Personal information
- Date of birth: 21 July 1984 (age 40)
- Original team(s): Spotswood/Western U18s
- Debut: Round 19, 7 August 2004, Kangaroos vs. Sydney, at S.C.G.
- Height: 184 cm (6 ft 0 in)
- Weight: 89 kg (196 lb)

Playing career^{1}
- Years: Club / Games (Goals)
- 2004–2006: Kangaroos / 8 (1)
- ^{1} Playing statistics correct to the end of 2006.

= Callum Urch =

Australian rules footballer (born 1984)

Callum Urch (born 21 July 1984) is an Australian rules footballer who played for the Kangaroos in the Australian Football League.

After attending Caroline Chisholm Catholic College in Braybrook, Urch made his debut against the Sydney Swans in Round 19 at the Sydney Cricket Ground in 2004. He was part of the 40 point 3-quarter time deficit revival that saw the Kangaroos come back in Glenn Archer's 250th game to win against the odds.

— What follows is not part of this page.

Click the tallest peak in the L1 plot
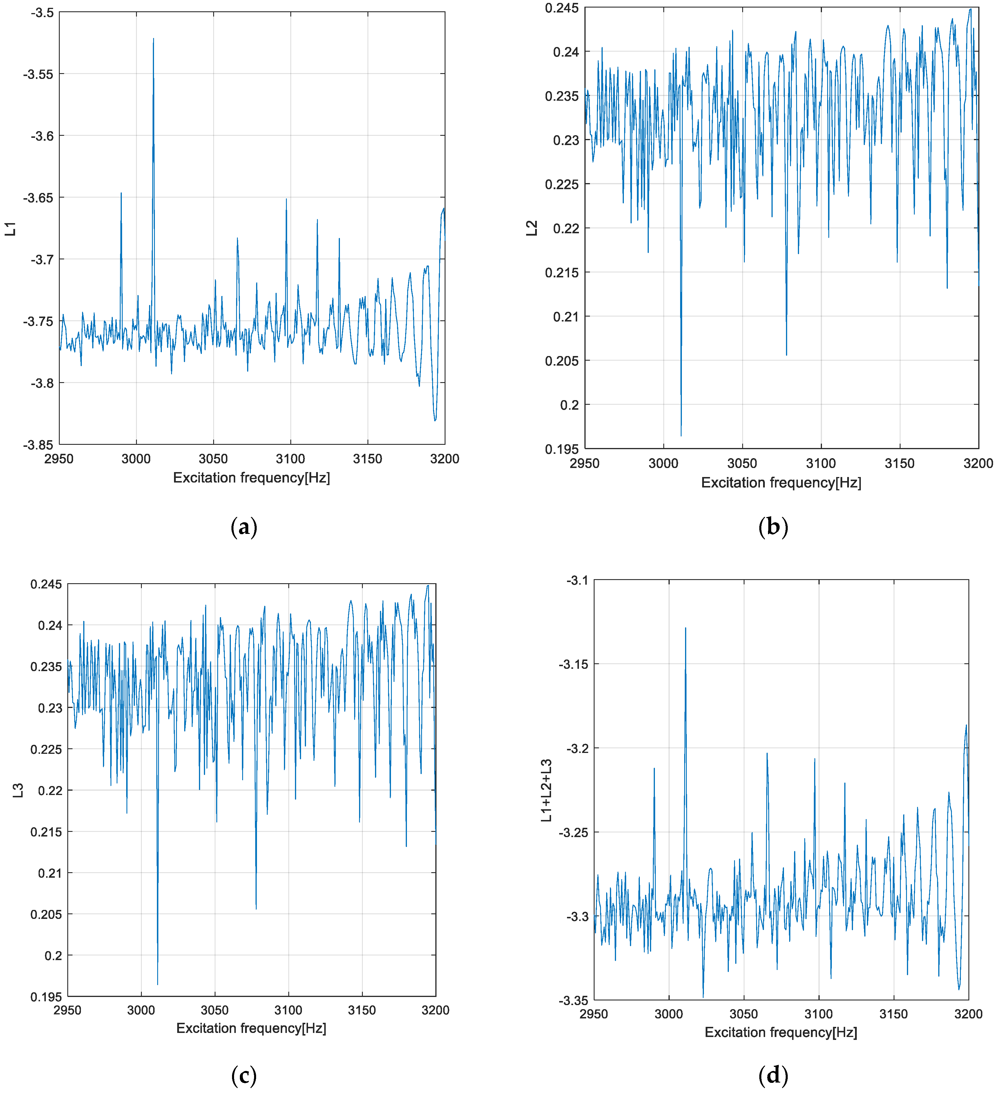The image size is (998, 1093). pos(153,39)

After playing just the 8 games over three years, and no games in 2007, he was delisted from the Kangaroos list at the end of the 2007 AFL season. He was then recruited by Victorian Football League club Williamstown, before moving to Darley in the Ballarat Football League in 2009.

In April 2013 Urch was arrested and charged with cocaine trafficking charges after a police investigation into waterfront corruption.